According to the US Centers for Disease Control and Prevention (CDC) 1 in 10 Americans has diabetes. The global prevalence is similar with at least 422 million living with diabetes according to the World Health Organization (WHO). There are two types of diabetes, but type II, which is lifestyle driven, represents at least 90% of cases. Both result in deregulated blood glucose.
Diabetes type II leads to a number of health conditions including at least two-fold increased risk of death from coronary heart disease (CHD). Medical doctors commonly use measures of blood pressure, serum lipids, glycemic control, obesity and smoking status to determine the risk for individual diabetic patients, however these risk scores are not sensitive, missing many individuals who go on to develop CHD.
A new study with senior author J. Brent Richards of Jewish General Hospital, Montréal, published in the journal Cardiovascular Diabetology addressed the question of whether a genetic component could contribute to CHD risk in type II diabetic patients. Diabetic participants and samples were drawn from the UK biobank (n = 21,102) and the McGill Cardiac Complications in Diabetes (MCCD) cohort (n = 352) and a polygenic risk score (PRS) for CHD was developed.
In the diabetic cohort of the UK biobank a standard deviation increase in CHD PRS (genetic risk) was associated with 1.5 fold increased odds of CHD in both men and women.
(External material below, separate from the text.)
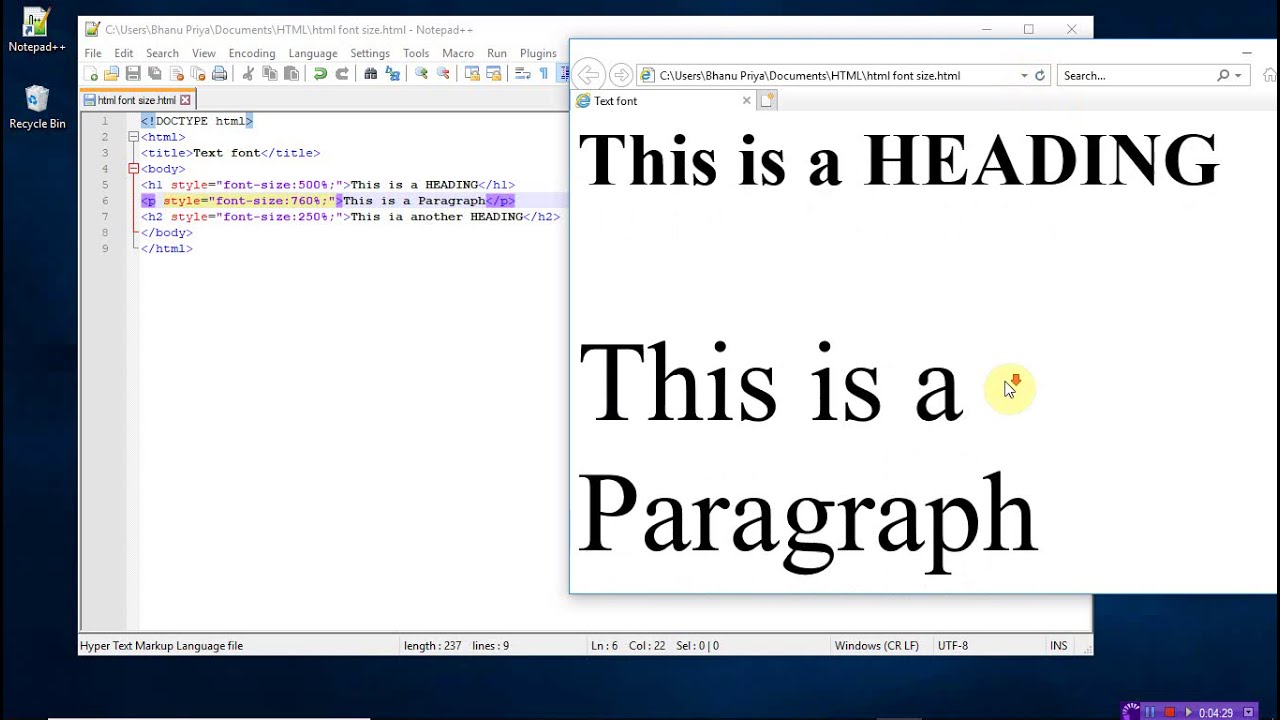1280x720 pixels.
Task: Toggle Show all characters pilcrow button
Action: pyautogui.click(x=544, y=74)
In contrast the CHD PRS was not strongly correlated with some traditional CHD risk factors (hypertension, hypertriglyceridemia, poor glycemic control, obesity and smoking history). It was however associated with hyperlipidemia (SNPs near LPA gene) and high LDL, which can lead to plaque formation blocking blood vessels.
Indeed, CHD PRS was strongly associated with multivessel stenosis (narrowing of the blood vessels), predominantly in the European ancestry cohort of diabetics. CHD PRS correlated with the severity of the atherosclerosis (plaque) in diabetic people of all ancestries.
Limitations of the study include that the PRS may not be sensitive for non-Europeans, meaning the apparent weaker association of multivessel stenosis with PRS may be a technical error. The development of PRS’ specific to populations with other ancestries are needed to determine whether this is the case. To due limitations of the data annotation it was not possible to factor in the effect of diabetic duration on atherosclerotic risk, which may be significant.
The authors stated that “these results are noteworthy as they suggest that despite the metabolic consequences of diabetes which are known to accelerate vascular disease via traditional mechanisms (i.e. elevated atherogenic lipoproteins, dysglycemia, obesity, etc.), a genetic predisposition remains an independent and potentially clinically relevant factor that appears to act in large part through atherosclerotic burden.”